======== SUPPLIED DATA

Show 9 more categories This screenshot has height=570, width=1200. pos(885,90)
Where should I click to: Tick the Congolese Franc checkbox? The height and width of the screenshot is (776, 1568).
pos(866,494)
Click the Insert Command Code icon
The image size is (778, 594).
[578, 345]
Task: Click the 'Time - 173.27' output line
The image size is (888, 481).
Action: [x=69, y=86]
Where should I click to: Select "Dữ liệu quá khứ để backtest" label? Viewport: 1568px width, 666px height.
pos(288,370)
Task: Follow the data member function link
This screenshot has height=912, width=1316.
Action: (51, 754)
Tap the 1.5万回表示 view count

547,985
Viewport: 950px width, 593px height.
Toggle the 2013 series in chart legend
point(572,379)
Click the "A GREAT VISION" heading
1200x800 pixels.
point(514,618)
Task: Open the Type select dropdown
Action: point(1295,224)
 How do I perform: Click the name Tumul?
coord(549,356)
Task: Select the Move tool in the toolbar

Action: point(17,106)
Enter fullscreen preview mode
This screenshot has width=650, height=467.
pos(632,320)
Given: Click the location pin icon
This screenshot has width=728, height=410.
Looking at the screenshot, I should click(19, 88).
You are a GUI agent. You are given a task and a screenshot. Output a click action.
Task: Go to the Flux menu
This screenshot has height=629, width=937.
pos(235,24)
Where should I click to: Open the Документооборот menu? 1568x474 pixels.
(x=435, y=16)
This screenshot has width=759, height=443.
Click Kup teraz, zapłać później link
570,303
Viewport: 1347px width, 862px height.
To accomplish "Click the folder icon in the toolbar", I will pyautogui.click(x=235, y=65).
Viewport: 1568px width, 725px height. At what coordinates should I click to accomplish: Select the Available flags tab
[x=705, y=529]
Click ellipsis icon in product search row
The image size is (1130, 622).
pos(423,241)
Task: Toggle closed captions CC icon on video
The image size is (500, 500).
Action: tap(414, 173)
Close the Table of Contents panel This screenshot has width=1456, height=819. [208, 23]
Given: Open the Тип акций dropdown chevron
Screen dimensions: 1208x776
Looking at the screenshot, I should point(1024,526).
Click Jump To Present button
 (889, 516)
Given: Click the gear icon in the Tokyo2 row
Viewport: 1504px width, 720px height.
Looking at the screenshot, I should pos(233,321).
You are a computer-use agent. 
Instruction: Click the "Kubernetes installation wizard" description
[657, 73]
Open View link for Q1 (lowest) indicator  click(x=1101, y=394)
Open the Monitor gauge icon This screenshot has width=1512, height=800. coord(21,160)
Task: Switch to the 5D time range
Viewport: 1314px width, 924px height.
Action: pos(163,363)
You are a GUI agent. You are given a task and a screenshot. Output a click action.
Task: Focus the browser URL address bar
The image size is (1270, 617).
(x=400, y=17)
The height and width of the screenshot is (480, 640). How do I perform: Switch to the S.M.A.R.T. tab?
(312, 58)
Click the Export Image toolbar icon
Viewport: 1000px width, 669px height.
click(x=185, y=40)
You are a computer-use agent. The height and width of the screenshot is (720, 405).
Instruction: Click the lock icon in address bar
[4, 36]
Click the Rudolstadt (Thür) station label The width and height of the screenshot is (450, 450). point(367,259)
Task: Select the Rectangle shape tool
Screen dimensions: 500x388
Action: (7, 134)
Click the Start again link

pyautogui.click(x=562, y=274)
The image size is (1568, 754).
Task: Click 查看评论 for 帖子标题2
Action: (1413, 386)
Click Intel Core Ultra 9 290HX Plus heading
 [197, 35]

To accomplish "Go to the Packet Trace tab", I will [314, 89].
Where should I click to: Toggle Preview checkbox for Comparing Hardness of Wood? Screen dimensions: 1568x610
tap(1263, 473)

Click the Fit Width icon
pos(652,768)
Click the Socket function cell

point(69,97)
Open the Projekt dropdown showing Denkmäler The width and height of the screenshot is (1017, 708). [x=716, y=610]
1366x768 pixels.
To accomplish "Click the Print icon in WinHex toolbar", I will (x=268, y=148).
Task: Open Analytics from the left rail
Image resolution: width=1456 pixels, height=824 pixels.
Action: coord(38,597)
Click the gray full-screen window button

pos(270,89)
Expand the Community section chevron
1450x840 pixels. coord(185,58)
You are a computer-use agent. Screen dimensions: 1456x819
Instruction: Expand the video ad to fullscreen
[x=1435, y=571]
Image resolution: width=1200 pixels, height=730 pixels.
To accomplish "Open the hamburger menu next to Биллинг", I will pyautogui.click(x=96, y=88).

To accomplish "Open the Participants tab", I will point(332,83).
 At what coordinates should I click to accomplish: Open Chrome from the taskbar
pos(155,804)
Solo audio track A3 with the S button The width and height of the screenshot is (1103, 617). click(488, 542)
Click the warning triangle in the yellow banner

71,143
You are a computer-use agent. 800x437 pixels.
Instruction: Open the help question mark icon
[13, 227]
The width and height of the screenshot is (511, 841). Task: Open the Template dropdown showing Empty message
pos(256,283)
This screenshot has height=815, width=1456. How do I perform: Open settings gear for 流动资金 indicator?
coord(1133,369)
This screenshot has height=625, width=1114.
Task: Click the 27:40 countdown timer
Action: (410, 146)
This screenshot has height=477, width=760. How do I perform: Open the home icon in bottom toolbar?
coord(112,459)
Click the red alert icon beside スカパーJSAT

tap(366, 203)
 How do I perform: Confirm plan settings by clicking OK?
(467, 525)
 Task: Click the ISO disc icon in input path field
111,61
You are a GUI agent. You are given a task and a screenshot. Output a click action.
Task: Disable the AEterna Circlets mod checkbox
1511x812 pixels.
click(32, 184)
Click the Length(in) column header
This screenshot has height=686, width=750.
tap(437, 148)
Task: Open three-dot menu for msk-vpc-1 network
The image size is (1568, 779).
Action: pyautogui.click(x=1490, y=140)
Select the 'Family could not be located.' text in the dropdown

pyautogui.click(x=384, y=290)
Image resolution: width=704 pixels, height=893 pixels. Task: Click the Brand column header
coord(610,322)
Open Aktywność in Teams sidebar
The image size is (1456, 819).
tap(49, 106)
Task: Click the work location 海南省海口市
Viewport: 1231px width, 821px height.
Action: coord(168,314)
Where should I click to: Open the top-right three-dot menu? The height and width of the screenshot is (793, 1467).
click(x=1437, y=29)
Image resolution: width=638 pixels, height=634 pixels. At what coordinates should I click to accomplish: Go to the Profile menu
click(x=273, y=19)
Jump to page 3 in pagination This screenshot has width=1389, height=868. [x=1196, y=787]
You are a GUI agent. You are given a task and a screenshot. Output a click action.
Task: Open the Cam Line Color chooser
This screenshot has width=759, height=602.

================

▶ REQUIRED TASK
Rewrite all the rows above, swapping "Viewport" for "Window" wherever it appears and keeping everything else the same.

▶ CORRECT RESULT
Show 9 more categories This screenshot has height=570, width=1200. pos(885,90)
Where should I click to: Tick the Congolese Franc checkbox? The height and width of the screenshot is (776, 1568).
pos(866,494)
Click the Insert Command Code icon
The image size is (778, 594).
[578, 345]
Task: Click the 'Time - 173.27' output line
The image size is (888, 481).
Action: [x=69, y=86]
Where should I click to: Select "Dữ liệu quá khứ để backtest" label? Window: 1568px width, 666px height.
pos(288,370)
Task: Follow the data member function link
This screenshot has height=912, width=1316.
Action: (51, 754)
Tap the 1.5万回表示 view count

547,985
Window: 950px width, 593px height.
Toggle the 2013 series in chart legend
point(572,379)
Click the "A GREAT VISION" heading
1200x800 pixels.
point(514,618)
Task: Open the Type select dropdown
Action: point(1295,224)
 How do I perform: Click the name Tumul?
coord(549,356)
Task: Select the Move tool in the toolbar

Action: point(17,106)
Enter fullscreen preview mode
This screenshot has width=650, height=467.
pos(632,320)
Given: Click the location pin icon
This screenshot has width=728, height=410.
Looking at the screenshot, I should click(19, 88).
You are a GUI agent. You are given a task and a screenshot. Output a click action.
Task: Go to the Flux menu
This screenshot has height=629, width=937.
pos(235,24)
Where should I click to: Open the Документооборот menu? 1568x474 pixels.
(x=435, y=16)
This screenshot has width=759, height=443.
Click Kup teraz, zapłać później link
570,303
Window: 1347px width, 862px height.
To accomplish "Click the folder icon in the toolbar", I will pyautogui.click(x=235, y=65).
Window: 1568px width, 725px height. At what coordinates should I click to accomplish: Select the Available flags tab
[x=705, y=529]
Click ellipsis icon in product search row
The image size is (1130, 622).
pos(423,241)
Task: Toggle closed captions CC icon on video
The image size is (500, 500).
Action: tap(414, 173)
Close the Table of Contents panel This screenshot has width=1456, height=819. [208, 23]
Given: Open the Тип акций dropdown chevron
Screen dimensions: 1208x776
Looking at the screenshot, I should point(1024,526).
Click Jump To Present button
 (889, 516)
Given: Click the gear icon in the Tokyo2 row
Window: 1504px width, 720px height.
Looking at the screenshot, I should pos(233,321).
You are a computer-use agent. 
Instruction: Click the "Kubernetes installation wizard" description
[657, 73]
Open View link for Q1 (lowest) indicator  click(x=1101, y=394)
Open the Monitor gauge icon This screenshot has width=1512, height=800. coord(21,160)
Task: Switch to the 5D time range
Window: 1314px width, 924px height.
Action: pos(163,363)
You are a GUI agent. You are given a task and a screenshot. Output a click action.
Task: Focus the browser URL address bar
The image size is (1270, 617).
(x=400, y=17)
The height and width of the screenshot is (480, 640). How do I perform: Switch to the S.M.A.R.T. tab?
(312, 58)
Click the Export Image toolbar icon
Window: 1000px width, 669px height.
click(x=185, y=40)
You are a computer-use agent. The height and width of the screenshot is (720, 405).
Instruction: Click the lock icon in address bar
[4, 36]
Click the Rudolstadt (Thür) station label The width and height of the screenshot is (450, 450). point(367,259)
Task: Select the Rectangle shape tool
Screen dimensions: 500x388
Action: (7, 134)
Click the Start again link

pyautogui.click(x=562, y=274)
The image size is (1568, 754).
Task: Click 查看评论 for 帖子标题2
Action: (1413, 386)
Click Intel Core Ultra 9 290HX Plus heading
 [197, 35]

To accomplish "Go to the Packet Trace tab", I will [314, 89].
Where should I click to: Toggle Preview checkbox for Comparing Hardness of Wood? Screen dimensions: 1568x610
tap(1263, 473)

Click the Fit Width icon
pos(652,768)
Click the Socket function cell

point(69,97)
Open the Projekt dropdown showing Denkmäler The width and height of the screenshot is (1017, 708). [x=716, y=610]
1366x768 pixels.
To accomplish "Click the Print icon in WinHex toolbar", I will (x=268, y=148).
Task: Open Analytics from the left rail
Image resolution: width=1456 pixels, height=824 pixels.
Action: coord(38,597)
Click the gray full-screen window button

pos(270,89)
Expand the Community section chevron
1450x840 pixels. coord(185,58)
You are a computer-use agent. Screen dimensions: 1456x819
Instruction: Expand the video ad to fullscreen
[x=1435, y=571]
Image resolution: width=1200 pixels, height=730 pixels.
To accomplish "Open the hamburger menu next to Биллинг", I will pyautogui.click(x=96, y=88).

To accomplish "Open the Participants tab", I will point(332,83).
 At what coordinates should I click to accomplish: Open Chrome from the taskbar
pos(155,804)
Solo audio track A3 with the S button The width and height of the screenshot is (1103, 617). click(488, 542)
Click the warning triangle in the yellow banner

71,143
You are a computer-use agent. 800x437 pixels.
Instruction: Open the help question mark icon
[13, 227]
The width and height of the screenshot is (511, 841). Task: Open the Template dropdown showing Empty message
pos(256,283)
This screenshot has height=815, width=1456. How do I perform: Open settings gear for 流动资金 indicator?
coord(1133,369)
This screenshot has height=625, width=1114.
Task: Click the 27:40 countdown timer
Action: (410, 146)
This screenshot has height=477, width=760. How do I perform: Open the home icon in bottom toolbar?
coord(112,459)
Click the red alert icon beside スカパーJSAT

tap(366, 203)
 How do I perform: Confirm plan settings by clicking OK?
(467, 525)
 Task: Click the ISO disc icon in input path field
111,61
You are a GUI agent. You are given a task and a screenshot. Output a click action.
Task: Disable the AEterna Circlets mod checkbox
1511x812 pixels.
click(32, 184)
Click the Length(in) column header
This screenshot has height=686, width=750.
tap(437, 148)
Task: Open three-dot menu for msk-vpc-1 network
The image size is (1568, 779).
Action: pyautogui.click(x=1490, y=140)
Select the 'Family could not be located.' text in the dropdown

pyautogui.click(x=384, y=290)
Image resolution: width=704 pixels, height=893 pixels. Task: Click the Brand column header
coord(610,322)
Open Aktywność in Teams sidebar
The image size is (1456, 819).
tap(49, 106)
Task: Click the work location 海南省海口市
Window: 1231px width, 821px height.
Action: coord(168,314)
Where should I click to: Open the top-right three-dot menu? The height and width of the screenshot is (793, 1467).
click(x=1437, y=29)
Image resolution: width=638 pixels, height=634 pixels. At what coordinates should I click to accomplish: Go to the Profile menu
click(x=273, y=19)
Jump to page 3 in pagination This screenshot has width=1389, height=868. [x=1196, y=787]
You are a GUI agent. You are given a task and a screenshot. Output a click action.
Task: Open the Cam Line Color chooser
This screenshot has width=759, height=602.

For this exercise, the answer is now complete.